Ekonomideki krizle, gıda fiyatlarındaki yükselişlerle, Rusya ile Ukrayna arasındaki süren savaşla Mübarek Ramazan Ayı’nın 9’ncu gününü ulaştık.
Her yıl olduğu gibi, bu ayda yine alışverişlerde bir telaş içinde oluruz. İhtiyacımızdan fazlasını almaya çalışırız.
Ancak bu yılki Ramazan ayındaki
alışverişlerimiz geçen yıla göre daha farklı bir hal aldı. Neden mi dersiniz?
Çok açık yükselen enflasyonla
birlikte, gıda fiyatlarındaki aşırı yükseliş birçok gıda ürününü almakta
vatandaşları oldukça zorluyor.
Birde Ramazan ayını fırsata
çevirmek isteyen fırsatçıların, fiyatların yükselmesindeki olumsuz etkisi de derinden
üzüyor.
Undan şekere, yağdan yumurtaya,
peynirden zeytine tüm tüketim kalemlerine gelen zamların yanı sıra, sebze ve
meyve fiyatlarına gelen zamlarda satın alma gücünü gittikçe zayıflatıyor.

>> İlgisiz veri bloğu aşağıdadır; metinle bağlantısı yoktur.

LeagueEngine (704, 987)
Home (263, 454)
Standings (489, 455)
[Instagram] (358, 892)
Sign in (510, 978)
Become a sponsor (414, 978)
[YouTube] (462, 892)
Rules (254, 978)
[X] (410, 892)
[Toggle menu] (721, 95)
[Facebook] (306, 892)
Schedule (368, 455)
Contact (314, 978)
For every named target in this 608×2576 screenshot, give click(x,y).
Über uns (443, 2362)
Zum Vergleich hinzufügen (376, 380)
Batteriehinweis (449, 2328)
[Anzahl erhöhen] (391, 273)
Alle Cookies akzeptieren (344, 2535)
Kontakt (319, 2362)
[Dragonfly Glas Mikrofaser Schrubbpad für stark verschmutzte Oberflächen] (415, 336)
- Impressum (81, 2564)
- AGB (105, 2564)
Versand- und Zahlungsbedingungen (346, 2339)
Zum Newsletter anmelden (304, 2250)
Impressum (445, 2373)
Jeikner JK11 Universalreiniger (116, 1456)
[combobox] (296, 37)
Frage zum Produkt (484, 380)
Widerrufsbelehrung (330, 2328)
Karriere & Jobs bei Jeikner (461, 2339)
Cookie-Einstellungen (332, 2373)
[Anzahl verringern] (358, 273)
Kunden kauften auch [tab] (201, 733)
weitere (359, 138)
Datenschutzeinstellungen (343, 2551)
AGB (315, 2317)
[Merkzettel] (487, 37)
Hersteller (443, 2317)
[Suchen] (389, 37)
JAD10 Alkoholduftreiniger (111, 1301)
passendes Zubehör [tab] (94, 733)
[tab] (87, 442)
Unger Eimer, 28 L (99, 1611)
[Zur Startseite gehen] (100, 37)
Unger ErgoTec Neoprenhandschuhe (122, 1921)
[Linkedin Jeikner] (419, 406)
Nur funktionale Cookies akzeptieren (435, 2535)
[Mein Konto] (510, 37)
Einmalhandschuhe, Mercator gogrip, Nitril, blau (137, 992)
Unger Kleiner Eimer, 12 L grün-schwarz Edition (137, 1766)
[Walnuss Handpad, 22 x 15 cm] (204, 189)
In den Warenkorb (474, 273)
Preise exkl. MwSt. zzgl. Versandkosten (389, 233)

Alım gücü gün geçtikçe düşen vatandaşlar bu duruma tepki gösterirken, yüksek fiyatlardan dolayı da satılamayan ürünlerinde çürüyüp bozulması sonucu çöpe atılırken, bir israfta yaşanıyor.
Diğer taraftan gıda ürünlerinde KDV indirimi yapılmasına rağmen, bunun yansımaması ve halen gıda ürünlerinin pahalı olmasıyla sürekli artması vatandaşları düşündürüyor.
Kaldı ki TÜİK’ in
açıkladığı Mart enflasyonunu piyasa beklentilerine paralel artış gösterirken;
TÜFE' de aylık artış yüzde 5,46 olarak gerçekleşti.
Böylece yıllık
enflasyon yüzde 61,1'e ulaşırken, Yurtiçi üretici fiyatları ise, yıllık yüzde
114,97 artış kaydetti.
Böyle giderse
enflasyonun yükselişi devam ederken, gıdaya yapılan zamların buna paralel
olarak devam edeceği gözüküyor.
Bu durum karşısında vatandaşların alım gücünün yükselmesi içinde, geçinebilecekleri bir gelir elde edecekleri bir yapı geliştirilmeli ve biran önce uygulanmalıdır.
Enflasyonun yüksekliği ve
fiyatların sürekli artmasına yönelik Birleşik Kamu-İş Konfederasyonu’nun
açıklamasına göre ülkemiz, dünyadaki enflasyonu en yüksek yedinci ülkesi
konumuna getirildi.
Yükselen enflasyonla birlikte
büyük bir yoksulluk dalgası ülkeyi sarmaktadır. Bu dalga her geçen günde devam
ediyor.
TÜİK’ in gizleyemediği kısmı
bile yüzde 61,1 olan enflasyon, tüm halkı hızla yoksullaştırmakta, açlık
riskini büyütmektedir.
Çalışanların, parasının büyük
bölümünü ayırmak zorunda bulunduğu gıda fiyatlarında TÜİK’ e göre son bir yılda
yüzde 70, Birleşik Kamu İş’in hesaplamalarına göre ise, yüzde 118 oranında
artış yaşanmıştır.
En düşük memur maaşı, 6 bin lira sınırına dayanan açlık sınırını zor karşılarken, asgari ücretle çalışan milyonlarca vatandaşımız, milyonlarca emeklimizin eline geçen para açlık sırının bile oldukça altında kalmaktadır.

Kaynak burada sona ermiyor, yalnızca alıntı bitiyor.